ATM Attacks: Terminal Fraud Dives in Europe During Pandemic
Criminals continue to target ATMs with black boxes to run cash-out attacks and use explosives to get cash out of machines. But during the pandemic, most other types of attacks used to target ATMs, payment terminals and point-of-sale devices sharply declined, the European Association for Secure Transactions, also known as EAST, says in a new report.
See Also: Determining the Total Cost of Fraud
Whether such fraud trends will continue is uncertain, give that “2020 was a highly unusual year due to the COVID-19 pandemic, and crime and fraud patterns changed accordingly,” says Lachlan Gunn, executive director of EAST. “Despite national lockdowns and border closures, mobile organized crime groups continued to operate across Europe.”
The report from EAST is based on full-year 2020 information shared by 21 Western European nations, including the five most populous – Germany, the U.K., France, Italy and Spain. The 21 nations collectively count about 335,000 ATMs, 223,000 unattended payment terminals and 14.5 million point-of-sale terminals.
When comparing 2020 to the prior year, EAST found:
The report breaks down payment terminal crime into three categories: terminal-related fraud attacks, malware and logical attacks, and physical attacks.
Terminal-Related Fraud Attacks
The category of terminal-related fraud attacks includes card skimming, card trapping, ATM cash trapping and transaction reversal fraud. Compared to the previous year, in 2020, the total number of such attacks in Europe declined by 64% – from 18,217 to 6,523 incidents – although total reported losses declined by only 12%, from $300 million to $262 million.
ATM skimming attacks, in which thieves use a small device to copy card data, sometimes backed by a camera to record PIN codes, have been declining for the past decade as a result of wider use of the EMV smart payment card standard. “Since 2011, there has been a continuing shift away from high-tech skimming attacks to lower-tech card and cash trapping attacks, as well as to transaction reversal fraud,” EAST says.

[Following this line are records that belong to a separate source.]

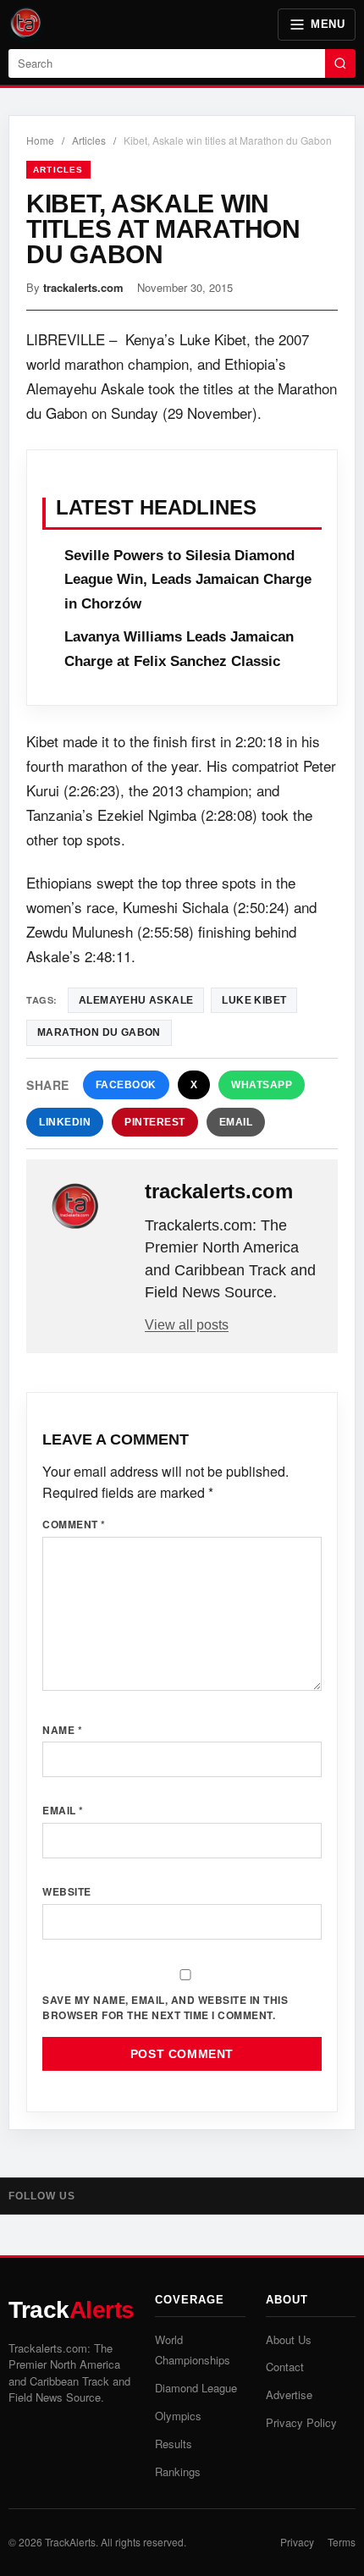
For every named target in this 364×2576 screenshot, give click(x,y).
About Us (289, 2339)
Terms (342, 2542)
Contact (285, 2367)
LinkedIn (65, 1122)
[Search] (340, 63)
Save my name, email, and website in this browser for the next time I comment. (165, 2007)
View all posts (187, 1325)
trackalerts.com (83, 287)
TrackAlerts (70, 2542)
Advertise (289, 2394)
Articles (89, 140)
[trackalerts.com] (87, 1207)
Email (236, 1122)
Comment (74, 1524)
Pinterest (154, 1122)
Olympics (178, 2416)
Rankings (178, 2471)
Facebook (126, 1085)
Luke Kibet (254, 1000)
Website (66, 1891)
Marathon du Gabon (99, 1032)
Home (40, 140)
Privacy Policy (301, 2422)
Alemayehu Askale (136, 1000)
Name (62, 1729)
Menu (328, 24)
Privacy (297, 2542)
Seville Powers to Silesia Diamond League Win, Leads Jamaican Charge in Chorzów (188, 580)
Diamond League (196, 2388)
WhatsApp (261, 1085)
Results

Transaction reversal fraud means “the unauthorized, physical manipulation of an ATM cash withdrawal which makes it appear to the ATM system that cash has not been dispensed despite the criminal gaining access to and taking the cash,” EAST says. “This causes a reversal message to be generated and sent to the card-issuing organization, ultimately resulting in a free cash withdrawal. Criminals will typically use prepaid cards, or stolen or skimmed cards, making it difficult to detect the identity of the perpetrator.”
But such attacks in Europe declined markedly from 2019 to 2020 – from 9,054 incidents to just 250.
Malware and Logical Attacks
All malware and logical attacks seen in 2020 involved the use of black boxes, which EAST describes as “the connection of an unauthorized device which sends dispense commands directly to the ATM cash dispenser in order to ‘cash-out’ or ‘jackpot’ the ATM.”
Total black box losses in Europe increased from $1.3 million in 2019 to $1.5 million in 2020. But “most such attacks remain unsuccessful,” EAST says (see: ‘Black Box’ and Physical Attacks Against ATMs Surge).
The number of physical attacks against European ATMs decreased from 4,571 in 2019 to 3,722 in 2020 – a 19% decline – although reported losses remained steady at $26.5 million.
“While it is good news to see such a significant fall in terminal fraud attacks, there is concern that explosive attacks at ATMs have only fallen by 6% and that related losses are up by 39%,” EAST’s Gunn says. “The average cash loss for a solid explosive attack is estimated at 28,218 euros ($33,938), and collateral damage to equipment and buildings can be significant. There are also major safety issues.”